HR managers who strive to identify and cultivate the best talent for their firms know that hiring is a human aspect to finding the right fit for a particular team, and that there is great value in working across divides, be they cultural or functional, the article states.

For cross-silo leadership, HR managers best concentrate on hiring and developing talent with the following skills: Cultivating cultural brokerage, asking questions that facilitate perspective and taking and expanding points of view through network scanning.

In terms of hiring and developing cultural brokers, the first step is actually recognising them. HR professionals can identify cultural brokers by looking at candidates’ background and experience. These are the candidates who tend to have experience in multiple domains (who have lived and worked in multiple cultures or in multiple functions) and have experience helping people work across domains. Such candidates may have been involved in post-merger integration or have experience simultaneously working with others from multiple functions, for example.

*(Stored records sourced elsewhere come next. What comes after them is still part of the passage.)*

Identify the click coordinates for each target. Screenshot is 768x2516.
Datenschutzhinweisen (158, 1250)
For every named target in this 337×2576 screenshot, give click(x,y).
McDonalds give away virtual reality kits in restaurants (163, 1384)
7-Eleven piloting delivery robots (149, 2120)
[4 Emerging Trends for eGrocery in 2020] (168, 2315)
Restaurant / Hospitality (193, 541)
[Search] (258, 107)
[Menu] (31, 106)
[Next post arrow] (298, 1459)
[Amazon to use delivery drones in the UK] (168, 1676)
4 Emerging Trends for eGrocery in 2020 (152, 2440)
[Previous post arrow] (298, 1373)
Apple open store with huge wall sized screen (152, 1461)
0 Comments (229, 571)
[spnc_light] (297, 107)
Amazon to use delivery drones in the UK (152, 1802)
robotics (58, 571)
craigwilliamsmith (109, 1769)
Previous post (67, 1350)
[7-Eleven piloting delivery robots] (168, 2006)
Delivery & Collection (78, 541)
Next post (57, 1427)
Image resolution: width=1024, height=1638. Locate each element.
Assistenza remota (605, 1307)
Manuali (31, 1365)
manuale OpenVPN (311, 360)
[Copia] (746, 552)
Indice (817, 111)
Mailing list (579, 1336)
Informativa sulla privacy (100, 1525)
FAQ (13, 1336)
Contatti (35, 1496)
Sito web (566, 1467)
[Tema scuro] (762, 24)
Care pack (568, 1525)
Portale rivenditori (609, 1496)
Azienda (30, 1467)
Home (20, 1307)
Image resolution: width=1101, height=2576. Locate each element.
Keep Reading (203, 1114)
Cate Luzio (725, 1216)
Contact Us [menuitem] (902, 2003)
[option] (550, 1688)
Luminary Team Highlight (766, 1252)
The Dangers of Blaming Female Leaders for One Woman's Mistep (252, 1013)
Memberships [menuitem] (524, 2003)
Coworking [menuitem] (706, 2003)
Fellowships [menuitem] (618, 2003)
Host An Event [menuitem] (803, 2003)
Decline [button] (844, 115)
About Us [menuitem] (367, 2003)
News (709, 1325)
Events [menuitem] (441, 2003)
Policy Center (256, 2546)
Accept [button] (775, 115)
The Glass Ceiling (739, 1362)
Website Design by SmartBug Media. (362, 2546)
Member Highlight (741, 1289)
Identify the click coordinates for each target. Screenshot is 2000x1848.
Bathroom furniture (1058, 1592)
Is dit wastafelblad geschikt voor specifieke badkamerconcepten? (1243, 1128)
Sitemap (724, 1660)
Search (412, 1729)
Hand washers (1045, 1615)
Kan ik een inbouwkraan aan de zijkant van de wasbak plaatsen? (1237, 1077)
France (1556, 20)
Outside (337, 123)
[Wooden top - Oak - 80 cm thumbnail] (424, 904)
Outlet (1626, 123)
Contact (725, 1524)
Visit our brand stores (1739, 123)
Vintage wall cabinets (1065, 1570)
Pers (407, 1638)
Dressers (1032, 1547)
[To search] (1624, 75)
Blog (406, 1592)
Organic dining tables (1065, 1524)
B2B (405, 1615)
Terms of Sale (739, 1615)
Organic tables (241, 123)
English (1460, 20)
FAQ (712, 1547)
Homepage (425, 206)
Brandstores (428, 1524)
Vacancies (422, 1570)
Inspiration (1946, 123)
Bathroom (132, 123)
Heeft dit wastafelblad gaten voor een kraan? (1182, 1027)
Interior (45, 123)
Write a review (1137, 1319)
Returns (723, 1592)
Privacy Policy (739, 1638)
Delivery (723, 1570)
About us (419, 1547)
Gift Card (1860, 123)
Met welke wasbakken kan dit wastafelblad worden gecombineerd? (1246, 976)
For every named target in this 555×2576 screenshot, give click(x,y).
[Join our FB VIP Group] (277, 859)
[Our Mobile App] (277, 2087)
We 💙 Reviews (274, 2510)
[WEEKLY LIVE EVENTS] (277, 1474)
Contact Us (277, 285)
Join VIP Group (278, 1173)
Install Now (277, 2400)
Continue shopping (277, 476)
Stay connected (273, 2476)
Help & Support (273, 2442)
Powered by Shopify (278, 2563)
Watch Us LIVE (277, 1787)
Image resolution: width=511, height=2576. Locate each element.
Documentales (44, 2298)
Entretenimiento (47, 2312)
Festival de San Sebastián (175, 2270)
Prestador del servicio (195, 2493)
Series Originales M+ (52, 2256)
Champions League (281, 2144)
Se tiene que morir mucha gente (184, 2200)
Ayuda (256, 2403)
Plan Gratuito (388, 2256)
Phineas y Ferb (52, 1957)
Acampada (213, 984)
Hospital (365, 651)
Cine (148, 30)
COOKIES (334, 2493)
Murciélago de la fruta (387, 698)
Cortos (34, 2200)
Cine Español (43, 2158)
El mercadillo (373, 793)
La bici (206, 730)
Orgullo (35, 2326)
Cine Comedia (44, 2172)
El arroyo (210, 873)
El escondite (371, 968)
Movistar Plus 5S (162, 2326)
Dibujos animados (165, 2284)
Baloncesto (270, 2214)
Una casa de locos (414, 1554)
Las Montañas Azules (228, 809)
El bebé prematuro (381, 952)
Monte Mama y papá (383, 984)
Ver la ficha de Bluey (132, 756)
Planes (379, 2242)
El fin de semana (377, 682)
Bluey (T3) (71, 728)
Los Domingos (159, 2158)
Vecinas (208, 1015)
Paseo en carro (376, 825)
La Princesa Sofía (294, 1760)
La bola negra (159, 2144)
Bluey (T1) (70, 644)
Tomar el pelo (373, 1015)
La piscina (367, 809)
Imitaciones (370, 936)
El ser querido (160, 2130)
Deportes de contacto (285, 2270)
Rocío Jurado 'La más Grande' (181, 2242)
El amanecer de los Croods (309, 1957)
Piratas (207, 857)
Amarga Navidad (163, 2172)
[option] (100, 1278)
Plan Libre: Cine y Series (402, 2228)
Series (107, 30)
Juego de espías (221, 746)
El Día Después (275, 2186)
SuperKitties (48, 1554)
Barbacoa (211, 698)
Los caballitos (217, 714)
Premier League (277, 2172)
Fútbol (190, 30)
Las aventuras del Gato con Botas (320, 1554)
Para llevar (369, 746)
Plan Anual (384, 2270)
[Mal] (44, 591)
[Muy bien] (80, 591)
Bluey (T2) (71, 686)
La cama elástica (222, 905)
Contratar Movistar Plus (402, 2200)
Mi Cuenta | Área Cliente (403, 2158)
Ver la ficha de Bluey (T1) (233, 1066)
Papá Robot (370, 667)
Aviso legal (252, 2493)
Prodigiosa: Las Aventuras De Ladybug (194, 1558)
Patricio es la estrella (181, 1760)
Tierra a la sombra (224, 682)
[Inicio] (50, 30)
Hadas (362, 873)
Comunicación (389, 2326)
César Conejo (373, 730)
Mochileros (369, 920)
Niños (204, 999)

Asking good questions and taking others’ perspective on board are another set of skills that HR managers can look for in candidates and encourage among in-house talent. This skill becomes obvious quite early on during the interview process already when you see how a candidate responds during the conversation and if it is a one-way-street or someone actually being curious and interested and asking useful questions.

Lastly, HR managers need to help employees leverage their holistic view of the network. Even though employees might be working across divides, it is essential that they reach beyond the formal org chart.